===== GIVEN RECORDS =====

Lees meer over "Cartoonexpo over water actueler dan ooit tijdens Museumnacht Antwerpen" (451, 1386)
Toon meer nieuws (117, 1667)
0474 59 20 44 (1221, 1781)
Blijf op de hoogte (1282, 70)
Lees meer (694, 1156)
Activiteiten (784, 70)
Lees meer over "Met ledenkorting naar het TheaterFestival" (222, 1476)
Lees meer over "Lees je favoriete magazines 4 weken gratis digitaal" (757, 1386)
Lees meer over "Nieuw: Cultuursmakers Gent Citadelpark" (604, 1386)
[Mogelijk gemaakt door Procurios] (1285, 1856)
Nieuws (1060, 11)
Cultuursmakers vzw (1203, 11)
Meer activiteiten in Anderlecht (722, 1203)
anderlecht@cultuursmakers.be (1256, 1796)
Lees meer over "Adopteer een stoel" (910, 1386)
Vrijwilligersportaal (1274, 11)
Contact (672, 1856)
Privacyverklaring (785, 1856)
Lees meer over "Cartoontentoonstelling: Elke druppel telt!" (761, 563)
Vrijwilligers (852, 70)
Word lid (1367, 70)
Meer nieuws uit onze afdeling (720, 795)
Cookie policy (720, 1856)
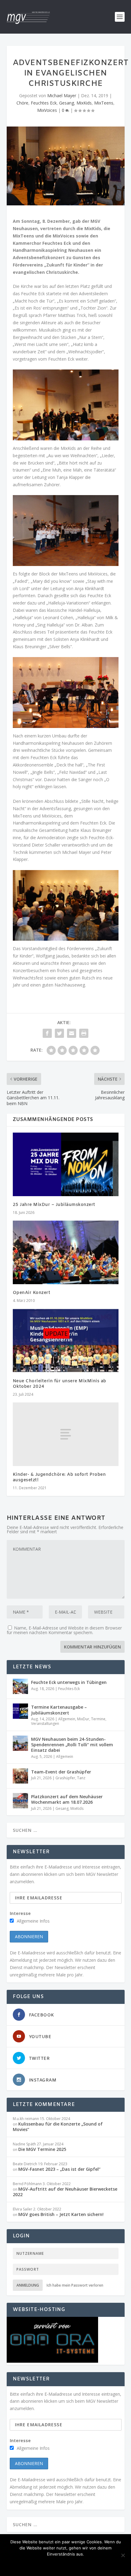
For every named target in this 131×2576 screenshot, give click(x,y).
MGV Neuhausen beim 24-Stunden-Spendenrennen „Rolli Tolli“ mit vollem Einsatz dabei (72, 1744)
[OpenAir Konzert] (66, 1252)
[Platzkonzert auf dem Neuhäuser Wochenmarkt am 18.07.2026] (20, 1800)
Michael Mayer (61, 95)
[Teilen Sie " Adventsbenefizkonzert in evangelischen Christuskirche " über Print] (84, 1033)
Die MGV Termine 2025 (42, 2149)
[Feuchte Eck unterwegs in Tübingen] (20, 1686)
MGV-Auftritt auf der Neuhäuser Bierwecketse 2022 (65, 2191)
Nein (48, 2564)
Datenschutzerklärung (90, 2564)
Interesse (20, 1913)
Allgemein (66, 1719)
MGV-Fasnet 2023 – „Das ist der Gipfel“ (59, 2169)
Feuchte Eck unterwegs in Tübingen (69, 1682)
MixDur (83, 1719)
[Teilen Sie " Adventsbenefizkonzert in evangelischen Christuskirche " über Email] (72, 1033)
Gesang (66, 103)
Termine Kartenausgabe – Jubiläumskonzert (59, 1709)
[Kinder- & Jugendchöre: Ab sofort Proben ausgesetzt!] (66, 1434)
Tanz (81, 1777)
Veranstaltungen (45, 1723)
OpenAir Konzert (32, 1293)
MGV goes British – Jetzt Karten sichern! (61, 2214)
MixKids (84, 103)
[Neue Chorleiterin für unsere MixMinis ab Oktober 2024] (66, 1340)
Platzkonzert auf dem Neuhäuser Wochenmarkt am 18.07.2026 (67, 1799)
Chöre (22, 103)
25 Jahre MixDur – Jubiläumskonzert (54, 1205)
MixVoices (47, 110)
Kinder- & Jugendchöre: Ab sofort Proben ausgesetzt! (59, 1477)
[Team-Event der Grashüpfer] (20, 1776)
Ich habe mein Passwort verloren (75, 2285)
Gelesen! (23, 2564)
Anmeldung (27, 2285)
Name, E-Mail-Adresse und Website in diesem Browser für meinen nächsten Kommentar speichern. (64, 1630)
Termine (98, 1719)
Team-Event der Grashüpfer (61, 1772)
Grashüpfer (65, 1777)
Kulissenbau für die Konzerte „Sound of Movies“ (58, 2126)
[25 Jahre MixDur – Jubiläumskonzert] (66, 1164)
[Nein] (122, 2555)
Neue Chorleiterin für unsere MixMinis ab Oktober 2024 (59, 1384)
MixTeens (103, 103)
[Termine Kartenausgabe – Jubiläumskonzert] (20, 1711)
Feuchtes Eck (44, 103)
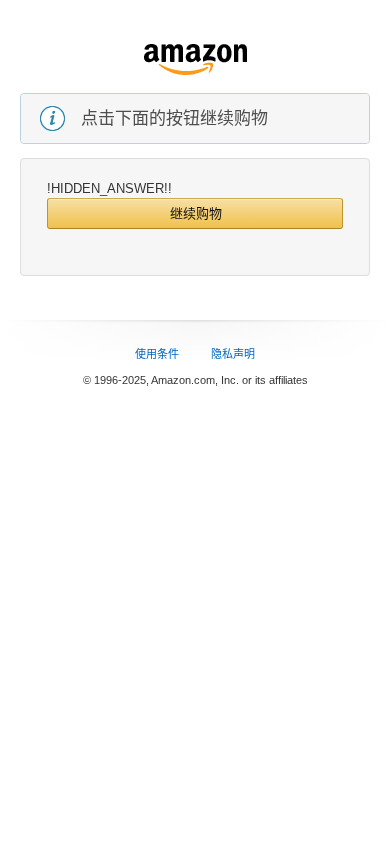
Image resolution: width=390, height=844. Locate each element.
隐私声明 (233, 354)
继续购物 (196, 213)
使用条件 (157, 354)
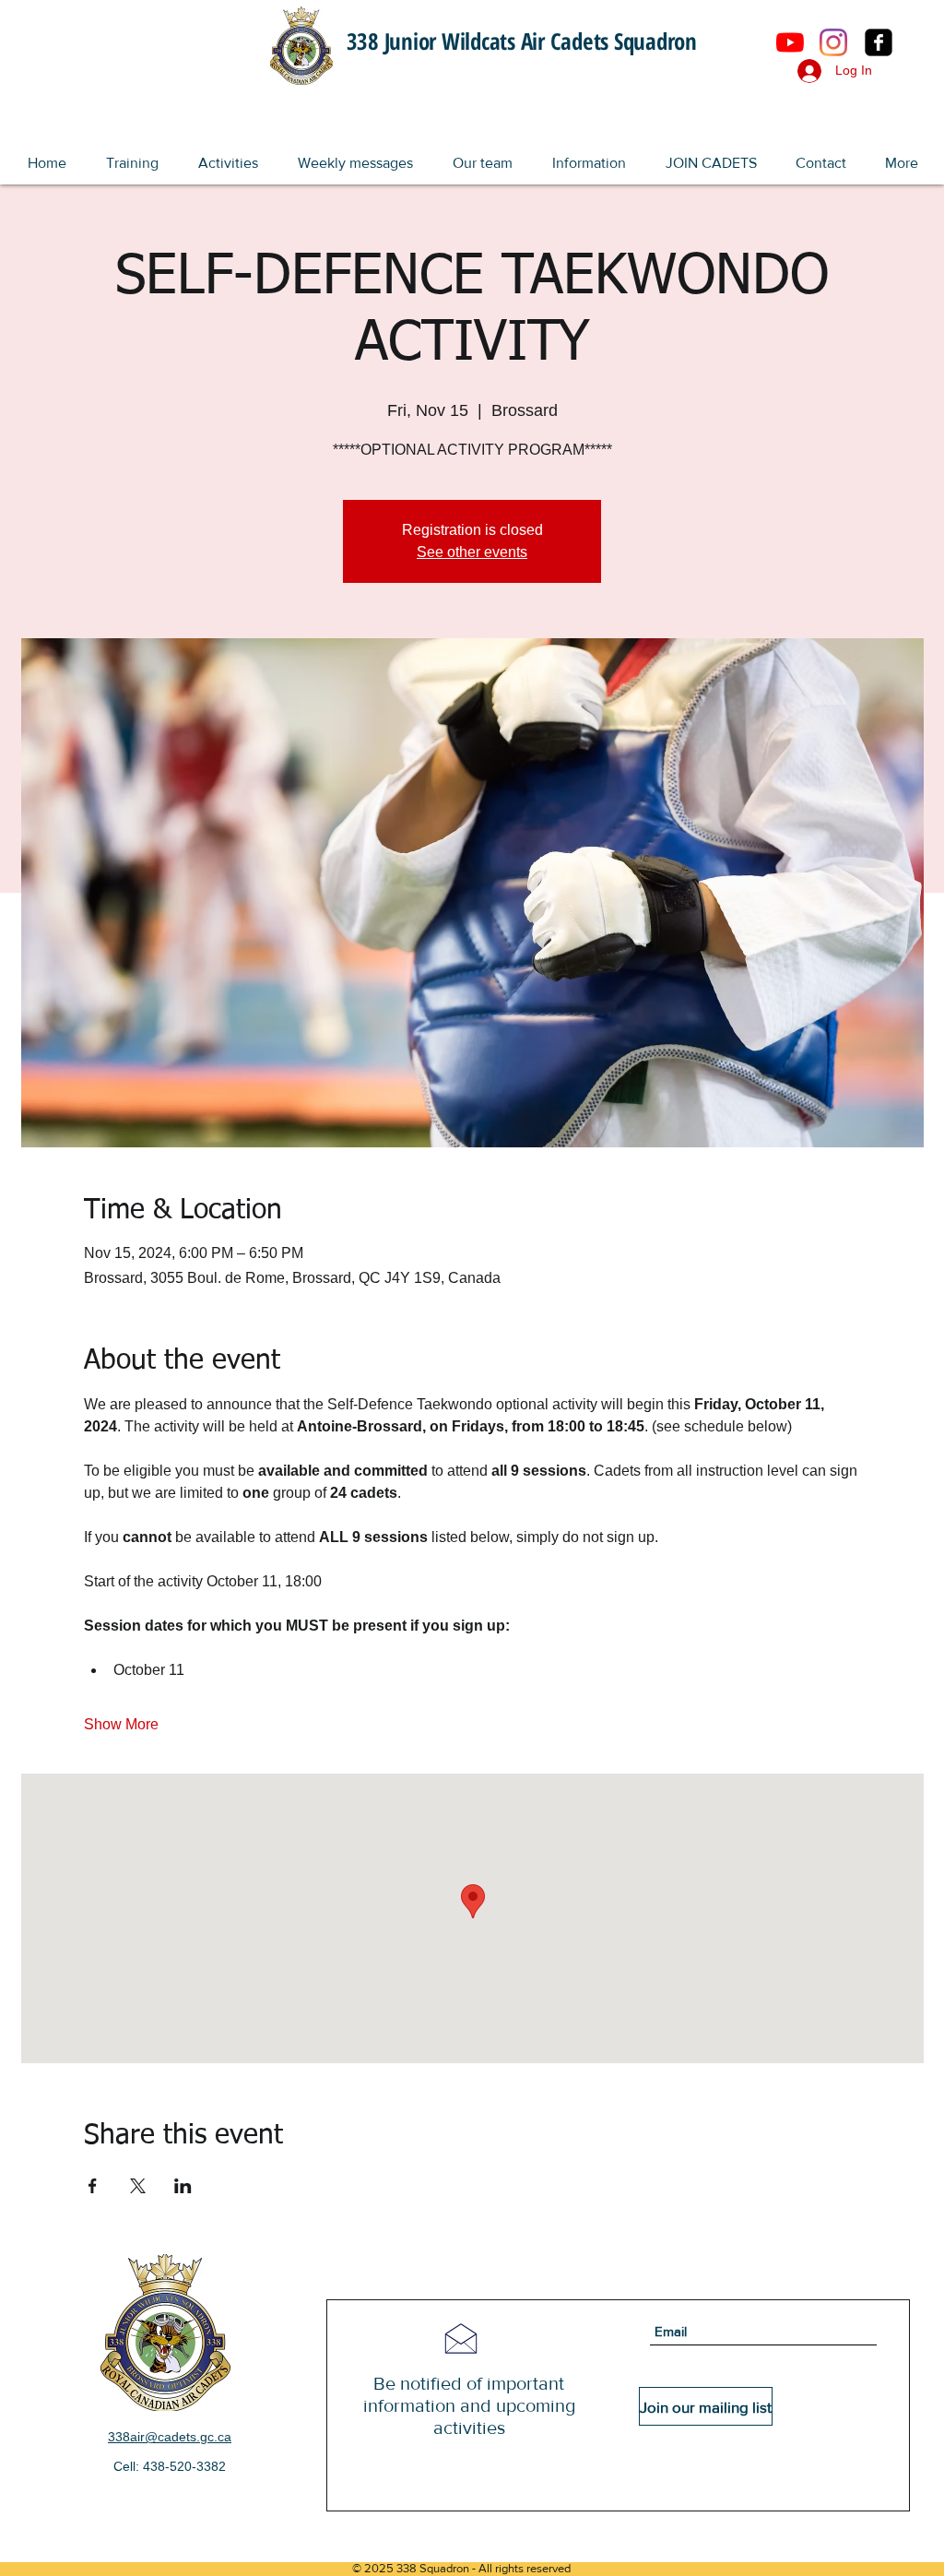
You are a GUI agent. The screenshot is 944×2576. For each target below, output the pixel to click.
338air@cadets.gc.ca (169, 2436)
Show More (121, 1724)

=====

An exact retyping of the entries, without images, is the required answer.

### REPLY
Lees meer over "Cartoonexpo over water actueler dan ooit tijdens Museumnacht Antwerpen" (451, 1386)
Toon meer nieuws (117, 1667)
0474 59 20 44 (1221, 1781)
Blijf op de hoogte (1282, 70)
Lees meer (694, 1156)
Activiteiten (784, 70)
Lees meer over "Met ledenkorting naar het TheaterFestival" (222, 1476)
Lees meer over "Lees je favoriete magazines 4 weken gratis digitaal" (757, 1386)
Lees meer over "Nieuw: Cultuursmakers Gent Citadelpark" (604, 1386)
[Mogelijk gemaakt door Procurios] (1285, 1856)
Nieuws (1060, 11)
Cultuursmakers vzw (1203, 11)
Meer activiteiten in Anderlecht (722, 1203)
anderlecht@cultuursmakers.be (1256, 1796)
Lees meer over "Adopteer een stoel" (910, 1386)
Vrijwilligersportaal (1274, 11)
Contact (672, 1856)
Privacyverklaring (785, 1856)
Lees meer over "Cartoontentoonstelling: Elke druppel telt!" (761, 563)
Vrijwilligers (852, 70)
Word lid (1367, 70)
Meer nieuws uit onze afdeling (720, 795)
Cookie policy (720, 1856)
For every named target in this 131×2576 screenshot, give click(x,y).
MGV Neuhausen beim 24-Stunden-Spendenrennen „Rolli Tolli“ mit vollem Einsatz dabei (72, 1744)
[OpenAir Konzert] (66, 1252)
[Platzkonzert auf dem Neuhäuser Wochenmarkt am 18.07.2026] (20, 1800)
Michael Mayer (61, 95)
[Teilen Sie " Adventsbenefizkonzert in evangelischen Christuskirche " über Print] (84, 1033)
Die MGV Termine 2025 (42, 2149)
[Feuchte Eck unterwegs in Tübingen] (20, 1686)
MGV-Auftritt auf der Neuhäuser Bierwecketse 2022 (65, 2191)
Nein (48, 2564)
Datenschutzerklärung (90, 2564)
Interesse (20, 1913)
Allgemein (66, 1719)
MGV-Fasnet 2023 – „Das ist der Gipfel“ (59, 2169)
Feuchte Eck unterwegs in Tübingen (69, 1682)
MixDur (83, 1719)
[Teilen Sie " Adventsbenefizkonzert in evangelischen Christuskirche " über Email] (72, 1033)
Gesang (66, 103)
Termine Kartenausgabe – Jubiläumskonzert (59, 1709)
[Kinder- & Jugendchöre: Ab sofort Proben ausgesetzt!] (66, 1434)
Tanz (81, 1777)
Veranstaltungen (45, 1723)
OpenAir Konzert (32, 1293)
MGV goes British – Jetzt Karten sichern! (61, 2214)
MixKids (84, 103)
[Neue Chorleiterin für unsere MixMinis ab Oktober 2024] (66, 1340)
Platzkonzert auf dem Neuhäuser Wochenmarkt am 18.07.2026 (67, 1799)
Chöre (22, 103)
25 Jahre MixDur – Jubiläumskonzert (54, 1205)
MixVoices (47, 110)
Kinder- & Jugendchöre: Ab sofort Proben ausgesetzt! (59, 1477)
[Team-Event der Grashüpfer] (20, 1776)
Ich habe mein Passwort verloren (75, 2285)
Gelesen! (23, 2564)
Anmeldung (27, 2285)
Name, E-Mail-Adresse und Website in diesem Browser für meinen nächsten Kommentar speichern. (64, 1630)
Termine (98, 1719)
Team-Event der Grashüpfer (61, 1772)
Grashüpfer (65, 1777)
Kulissenbau für die Konzerte „Sound of Movies“ (58, 2126)
[25 Jahre MixDur – Jubiläumskonzert] (66, 1164)
[Nein] (122, 2555)
Neue Chorleiterin für unsere MixMinis ab Oktober 2024 (59, 1384)
MixTeens (103, 103)
[Termine Kartenausgabe – Jubiläumskonzert] (20, 1711)
Feuchtes Eck (44, 103)
Image resolution: width=390, height=844. Locate each element.
隐私声明 (233, 354)
继续购物 (196, 213)
使用条件 (157, 354)
You are a GUI agent. The screenshot is 944×2576. For each target below, output the pixel to click.
338air@cadets.gc.ca (169, 2436)
Show More (121, 1724)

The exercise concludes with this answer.